→ Estratto:

-.-.-

Secondo i ricercatori i sensori di prossima generazione, soprannominati “neurograni“, possono registrare in modo indipendente impulsi elettrici e inviare questi segnali in modalità wireless ad un hub centrale. La maggior parte dei sistemi di interfaccia cervello-computer (BCI) utilizza uno o due sensori per campionare fino a poche centinaia di neuroni. La raccolta di dati da gruppi più grandi di cellule cerebrali può, quindi, rivelare maggiori informazioni sul funzionamento del nostro cervello.
“Finora, la maggior parte dei BCI sono stati dispositivi monolitici. L’idea del nostro team è quella di suddividere quel monolite in minuscoli sensori”, spiega il ricercatore Nurmikko. Per raggiungere questo obiettivo è necessario ridurre la complessità elettronica dello strumento che rileva, amplifica e trasmette i segnali neurali. Nell’attuale studio sui roditori, il dispositivo esterno è una piccola toppa – delle dimensioni di un’impronta di un pollice – che si attacca al cuoio capelluto del cranio. Secondo gli scienziati, questa patch funziona come una torre di telefoni cellulari in miniatura. Coordina i segnali dei neurograni, ognuno dei quali ha il proprio indirizzo di rete.
“La nostra speranza è che alla fine possiamo sviluppare un sistema che fornisca nuove conoscenze scientifiche sul cervello e nuove terapie che possano aiutare le persone colpite da lesioni solitamente irrecuperabili“, prosegue Nurmikko. Una scoperta che rivoluzionerebbe non solo il mondo tech ma anche quello medico.

-.-.-

→ Sezione dati:

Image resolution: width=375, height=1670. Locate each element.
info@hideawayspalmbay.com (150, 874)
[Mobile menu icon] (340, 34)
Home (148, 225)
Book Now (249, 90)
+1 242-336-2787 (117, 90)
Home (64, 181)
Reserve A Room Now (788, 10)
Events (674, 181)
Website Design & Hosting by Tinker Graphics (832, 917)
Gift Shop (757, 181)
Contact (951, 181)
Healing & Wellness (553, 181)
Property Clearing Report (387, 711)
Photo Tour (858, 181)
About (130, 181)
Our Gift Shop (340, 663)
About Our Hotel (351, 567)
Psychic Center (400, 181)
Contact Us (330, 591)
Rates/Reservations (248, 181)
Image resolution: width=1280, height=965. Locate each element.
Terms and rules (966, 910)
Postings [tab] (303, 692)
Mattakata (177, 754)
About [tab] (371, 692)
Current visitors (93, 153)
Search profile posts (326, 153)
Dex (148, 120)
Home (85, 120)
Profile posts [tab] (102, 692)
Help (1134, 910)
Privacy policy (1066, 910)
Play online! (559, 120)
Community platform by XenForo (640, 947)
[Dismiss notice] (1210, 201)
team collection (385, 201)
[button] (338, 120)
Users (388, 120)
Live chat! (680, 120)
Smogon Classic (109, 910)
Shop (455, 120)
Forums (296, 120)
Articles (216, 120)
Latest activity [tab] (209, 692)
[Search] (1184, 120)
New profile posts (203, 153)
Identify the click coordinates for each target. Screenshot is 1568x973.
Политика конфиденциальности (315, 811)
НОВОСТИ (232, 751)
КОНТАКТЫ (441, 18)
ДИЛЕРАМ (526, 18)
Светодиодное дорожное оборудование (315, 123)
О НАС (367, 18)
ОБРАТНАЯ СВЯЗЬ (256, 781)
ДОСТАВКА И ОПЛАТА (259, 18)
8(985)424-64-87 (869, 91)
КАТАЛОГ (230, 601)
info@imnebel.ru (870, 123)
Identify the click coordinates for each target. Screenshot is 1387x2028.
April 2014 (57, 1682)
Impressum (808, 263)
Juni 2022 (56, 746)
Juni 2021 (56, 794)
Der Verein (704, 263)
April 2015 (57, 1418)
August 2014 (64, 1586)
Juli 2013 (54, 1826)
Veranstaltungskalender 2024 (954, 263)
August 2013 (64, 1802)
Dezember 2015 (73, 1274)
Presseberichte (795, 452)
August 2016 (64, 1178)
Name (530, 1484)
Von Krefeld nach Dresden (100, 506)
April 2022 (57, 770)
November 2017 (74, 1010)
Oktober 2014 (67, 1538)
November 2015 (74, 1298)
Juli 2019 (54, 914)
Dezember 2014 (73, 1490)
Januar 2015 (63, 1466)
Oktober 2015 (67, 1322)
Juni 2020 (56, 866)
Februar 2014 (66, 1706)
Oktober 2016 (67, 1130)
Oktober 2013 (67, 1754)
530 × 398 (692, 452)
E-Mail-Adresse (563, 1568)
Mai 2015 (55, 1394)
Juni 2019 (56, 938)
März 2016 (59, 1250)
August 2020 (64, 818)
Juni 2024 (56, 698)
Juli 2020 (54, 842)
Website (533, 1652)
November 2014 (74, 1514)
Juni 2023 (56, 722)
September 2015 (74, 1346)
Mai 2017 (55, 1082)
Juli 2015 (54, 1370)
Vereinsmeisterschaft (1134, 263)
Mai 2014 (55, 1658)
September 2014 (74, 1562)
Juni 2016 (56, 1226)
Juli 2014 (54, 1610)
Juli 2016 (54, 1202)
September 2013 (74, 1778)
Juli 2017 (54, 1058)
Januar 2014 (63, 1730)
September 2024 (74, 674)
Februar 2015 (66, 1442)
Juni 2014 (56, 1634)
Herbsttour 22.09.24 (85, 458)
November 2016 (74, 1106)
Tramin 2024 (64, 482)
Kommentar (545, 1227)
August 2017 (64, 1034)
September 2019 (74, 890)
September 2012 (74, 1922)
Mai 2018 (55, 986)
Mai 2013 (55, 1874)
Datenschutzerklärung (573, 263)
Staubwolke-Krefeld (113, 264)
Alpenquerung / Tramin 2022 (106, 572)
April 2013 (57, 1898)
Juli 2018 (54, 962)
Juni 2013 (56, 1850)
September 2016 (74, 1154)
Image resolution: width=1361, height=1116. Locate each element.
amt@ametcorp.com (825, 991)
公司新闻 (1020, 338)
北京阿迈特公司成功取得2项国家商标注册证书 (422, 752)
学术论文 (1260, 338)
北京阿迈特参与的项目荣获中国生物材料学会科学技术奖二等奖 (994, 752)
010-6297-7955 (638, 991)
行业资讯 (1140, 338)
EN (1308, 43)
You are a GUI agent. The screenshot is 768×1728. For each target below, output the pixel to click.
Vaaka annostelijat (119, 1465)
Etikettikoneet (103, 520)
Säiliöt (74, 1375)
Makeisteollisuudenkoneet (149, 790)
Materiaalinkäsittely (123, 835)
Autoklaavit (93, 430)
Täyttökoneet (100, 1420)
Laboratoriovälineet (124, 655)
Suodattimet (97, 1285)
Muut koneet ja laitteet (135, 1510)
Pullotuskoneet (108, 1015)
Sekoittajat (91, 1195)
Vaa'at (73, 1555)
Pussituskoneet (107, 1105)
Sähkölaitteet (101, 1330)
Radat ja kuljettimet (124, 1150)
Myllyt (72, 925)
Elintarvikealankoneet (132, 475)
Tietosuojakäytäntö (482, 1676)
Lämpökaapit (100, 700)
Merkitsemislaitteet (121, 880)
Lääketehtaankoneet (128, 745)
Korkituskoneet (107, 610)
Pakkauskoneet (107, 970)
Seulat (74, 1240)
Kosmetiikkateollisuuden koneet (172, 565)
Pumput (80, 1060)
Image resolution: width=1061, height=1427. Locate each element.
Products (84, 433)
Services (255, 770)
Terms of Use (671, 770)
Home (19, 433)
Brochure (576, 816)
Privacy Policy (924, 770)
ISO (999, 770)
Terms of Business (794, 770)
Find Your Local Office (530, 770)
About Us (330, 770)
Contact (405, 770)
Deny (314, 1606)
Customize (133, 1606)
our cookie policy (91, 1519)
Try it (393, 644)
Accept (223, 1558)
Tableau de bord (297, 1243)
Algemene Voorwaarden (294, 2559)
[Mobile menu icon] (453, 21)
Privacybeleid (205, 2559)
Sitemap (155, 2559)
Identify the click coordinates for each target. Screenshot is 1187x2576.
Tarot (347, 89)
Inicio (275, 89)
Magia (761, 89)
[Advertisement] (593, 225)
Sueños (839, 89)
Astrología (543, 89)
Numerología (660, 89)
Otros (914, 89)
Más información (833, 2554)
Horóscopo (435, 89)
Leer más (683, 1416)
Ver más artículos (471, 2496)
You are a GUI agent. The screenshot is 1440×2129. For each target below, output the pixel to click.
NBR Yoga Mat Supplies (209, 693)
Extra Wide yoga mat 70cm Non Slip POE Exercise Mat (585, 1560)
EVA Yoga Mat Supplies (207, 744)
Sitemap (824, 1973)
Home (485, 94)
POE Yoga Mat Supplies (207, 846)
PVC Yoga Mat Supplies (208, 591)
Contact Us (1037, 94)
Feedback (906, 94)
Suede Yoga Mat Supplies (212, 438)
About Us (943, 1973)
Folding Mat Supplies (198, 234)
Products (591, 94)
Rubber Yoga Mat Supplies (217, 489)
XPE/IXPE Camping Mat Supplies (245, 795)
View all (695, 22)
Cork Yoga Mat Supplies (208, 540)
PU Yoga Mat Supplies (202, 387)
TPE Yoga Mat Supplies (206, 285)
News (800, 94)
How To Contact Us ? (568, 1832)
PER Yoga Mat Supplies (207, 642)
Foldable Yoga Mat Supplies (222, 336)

-.-.-

→ Esercizio: Cita alla lettera il passo dell'estratto sui neurograni da "Secondo i ricercatori" fino a "del nostro cervello." incluso.

→ Risposta:
Secondo i ricercatori i sensori di prossima generazione, soprannominati “neurograni“, possono registrare in modo indipendente impulsi elettrici e inviare questi segnali in modalità wireless ad un hub centrale. La maggior parte dei sistemi di interfaccia cervello-computer (BCI) utilizza uno o due sensori per campionare fino a poche centinaia di neuroni. La raccolta di dati da gruppi più grandi di cellule cerebrali può, quindi, rivelare maggiori informazioni sul funzionamento del nostro cervello.